In a matter of months, it appeared on Man Repeller, L’Officiel, Elle Netherland, Refinery29 and Vogue. At one point the mother-daughter duo behind MaisonCléo had to temporarily close their online shop due to the sheer volume of orders.
The tiny brand had blossomed into a veritable fashion industry darling. All thanks to a plain white cotton blouse that sells for 80 euros. (It’s currently sold out.)
Eight months later, the blouse hype has yet to die down; in fact, I have a hunch it’s only just getting started. Earlier this week I was scrolling through Instagram when my heart and fingers stopped in tandem at the sight of an image posted by the popular vintage retailer Courtyard LA that featured a white wrap blouse with puffy sleeves and a ruffled neckline.
My reaction to the blouse was identical to the one I had when MaisonCléo’s first popped up in my Instagram discover feed: intense, spontaneous delight. I was intrigued that an item so simple could illicit this gut-level feeling of YES! That’s what I’ve been looking for without even knowing it, but perhaps simplicity is precisely the point.
Both blouses convey an aesthetic similar to that of a great vintage find — something you might spy out of the corner of your eye at a street fair in Italy or France and purchase for next to nothing from the grandmother who sewed it — and the corresponding thrill of discovery along with it.

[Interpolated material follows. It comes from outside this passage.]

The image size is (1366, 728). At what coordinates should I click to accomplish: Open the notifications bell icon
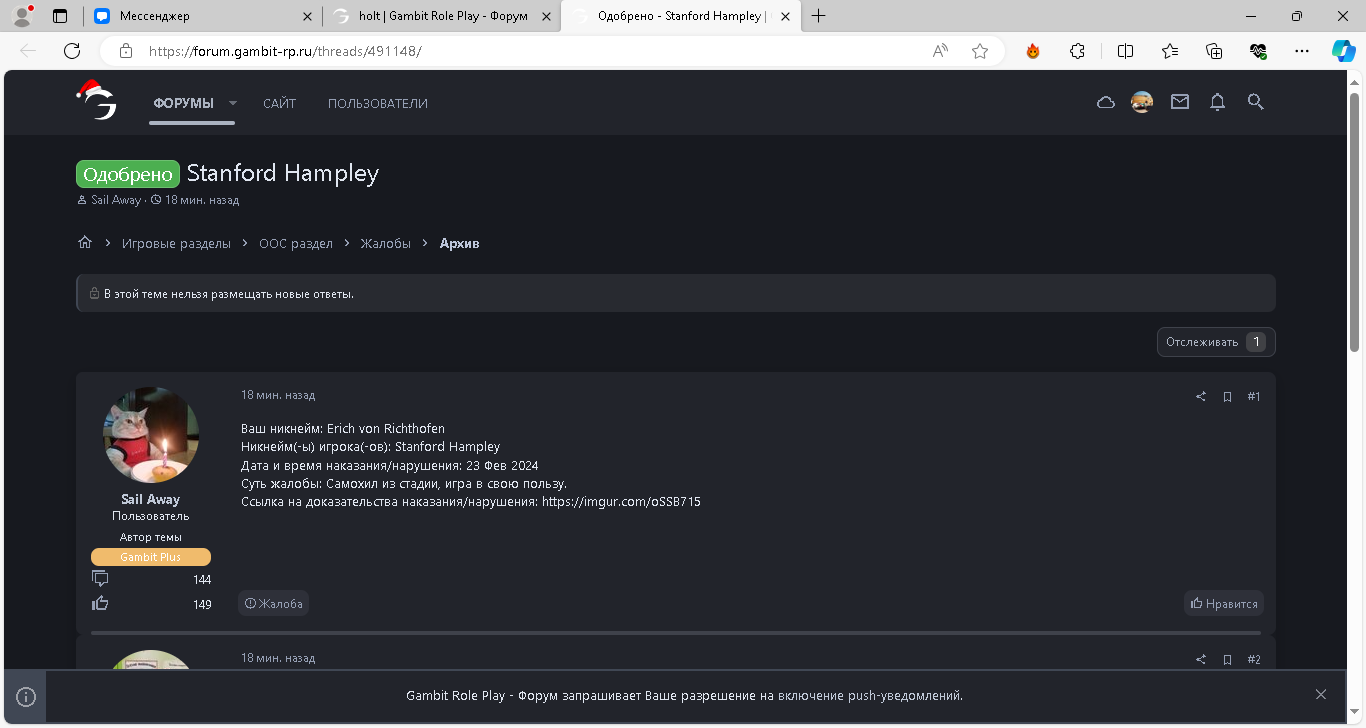tap(1217, 102)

That fantasy is familiar to almost anyone who loves to shop, but it has a significant flaw: A great vintage find is a needle in a haystack. The satisfaction of discovering one doesn’t come around often. Or rather, it didn’t. MaisonCléo, and now Courtyard LA, are making that satisfaction more available and accessible than ever before via Instagram.
It’s no coincidence that both Marie Dewet and Alia Meagan, the respective brains behind Maison Cléo and Courtyard LA, have backgrounds in vintage retail. Dewet is an International VIP Service Manager at Vestiaire Collective, a luxury resale store and bonafide treasure trove for pre-owned fashion. Meagan worked with vintage clothing for 15 years before founding Courtyard LA in 2016. Moreover, they have valuable insight into what silhouettes and specific pieces sell out instantly, as well as an understanding of what’s missing.
“There are a lot of big, rather pricey brands whose pieces are made in polyester or synthetic fabrics, which I hate so much,” Dewet told Vogue, “so I decided to start a brand that uses no synthetic fabrics at all.”
“I personally didn’t find myself connecting to how a lot of vintage was sold,” Meagan told me in an email. “After selling thousands of unique pieces you develop a rough science as to what may do well on a market. It’s not always what you think, either. Entering production ourselves, it’s a fine balance between making something that we know a multitude of women would want and also making something unique.”
The first of those somethings turned out to be a white blouse: “With so much out there in the design world, the simplicity of a cotton blouse never goes out of style,” said Meagan.
While echoing Meagan’s emphasis of timeless aesthetic, Dewet also mentioned the importance of feel: “People want to wear simple and very comfy pieces — oversized, big, airy, puffy — the looser, the better.”
Listening to what people want and making production decisions accordingly is integral to how MaisonCléo and Courtyard LA operate as brands that have grown organically through Instagram. Their followers and customers are also their built-in focus groups and cheerleaders.
Though they may have fewer resources and reach than bigger retailers, this intimate access to their consumer base is a huge advantage, and the conversation is a two-way street. Both women strive for as much transparency as possible about how their clothes are made, whether that means sharing a behind-the-scenes Instagram story of a sewing machine at work or admitting there are fewer quantities than usual due to a recent holiday.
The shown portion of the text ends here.